--- EXTRACTED RECORDS ---
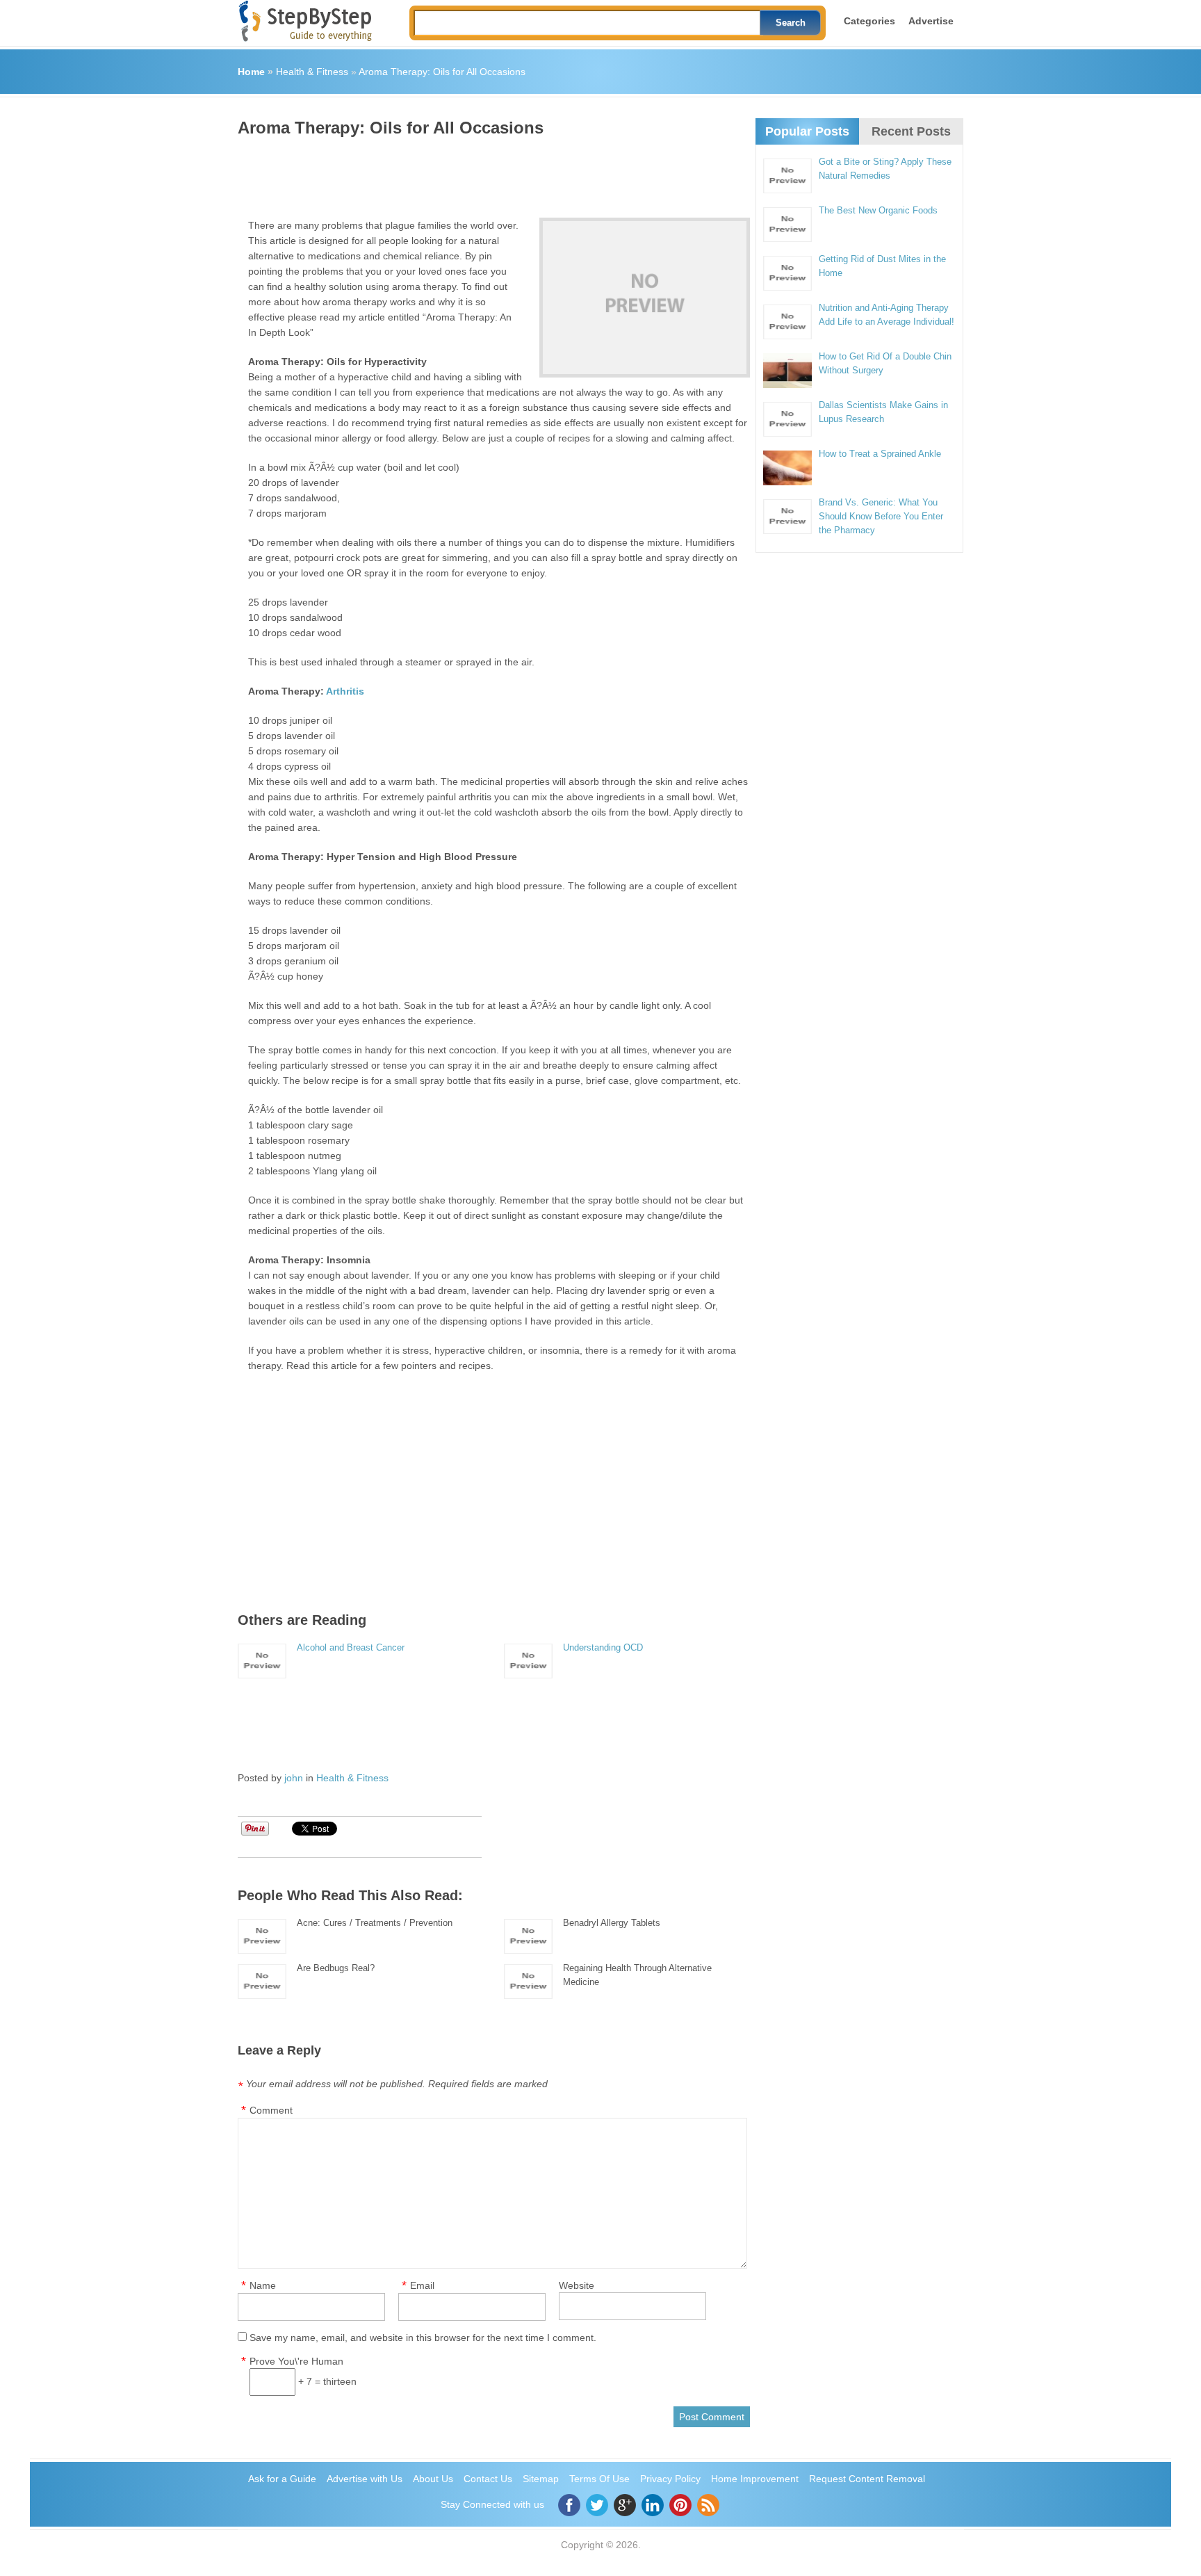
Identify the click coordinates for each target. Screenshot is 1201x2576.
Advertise (931, 20)
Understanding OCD (603, 1647)
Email (422, 2285)
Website (576, 2285)
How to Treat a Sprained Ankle (880, 453)
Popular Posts (807, 131)
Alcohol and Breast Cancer (351, 1647)
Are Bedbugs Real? (336, 1968)
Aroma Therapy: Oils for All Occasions (442, 71)
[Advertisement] (491, 172)
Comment (271, 2110)
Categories (869, 20)
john (293, 1777)
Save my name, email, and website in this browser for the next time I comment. (423, 2337)
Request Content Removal (867, 2478)
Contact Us (488, 2478)
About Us (433, 2478)
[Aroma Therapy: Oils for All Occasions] (644, 298)
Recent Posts (911, 131)
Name (263, 2285)
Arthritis (345, 691)
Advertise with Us (364, 2478)
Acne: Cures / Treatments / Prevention (374, 1923)
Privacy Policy (670, 2478)
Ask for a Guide (282, 2478)
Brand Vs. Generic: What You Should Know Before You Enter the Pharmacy (881, 516)
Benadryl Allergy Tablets (611, 1923)
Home (251, 71)
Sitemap (541, 2478)
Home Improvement (755, 2478)
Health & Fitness (312, 71)
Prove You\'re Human (296, 2361)
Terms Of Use (599, 2478)
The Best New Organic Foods (878, 210)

--- WHAT YOU SHOULD DO ---
Only the text of the records is to be reproduced exactly; skip the pictures.

--- EXERCISE OUTPUT ---
Identify the click coordinates for each target. Screenshot is 1201x2576.
Advertise (931, 20)
Understanding OCD (603, 1647)
Email (422, 2285)
Website (576, 2285)
How to Treat a Sprained Ankle (880, 453)
Popular Posts (807, 131)
Alcohol and Breast Cancer (351, 1647)
Are Bedbugs Real? (336, 1968)
Aroma Therapy: Oils for All Occasions (442, 71)
[Advertisement] (491, 172)
Comment (271, 2110)
Categories (869, 20)
john (293, 1777)
Save my name, email, and website in this browser for the next time I comment. (423, 2337)
Request Content Removal (867, 2478)
Contact Us (488, 2478)
About Us (433, 2478)
[Aroma Therapy: Oils for All Occasions] (644, 298)
Recent Posts (911, 131)
Name (263, 2285)
Arthritis (345, 691)
Advertise with Us (364, 2478)
Acne: Cures / Treatments / Prevention (374, 1923)
Privacy Policy (670, 2478)
Ask for a Guide (282, 2478)
Brand Vs. Generic: What You Should Know Before You Enter the Pharmacy (881, 516)
Benadryl Allergy Tablets (611, 1923)
Home (251, 71)
Sitemap (541, 2478)
Home Improvement (755, 2478)
Health & Fitness (312, 71)
Prove You\'re Human (296, 2361)
Terms Of Use (599, 2478)
The Best New Organic Foods (878, 210)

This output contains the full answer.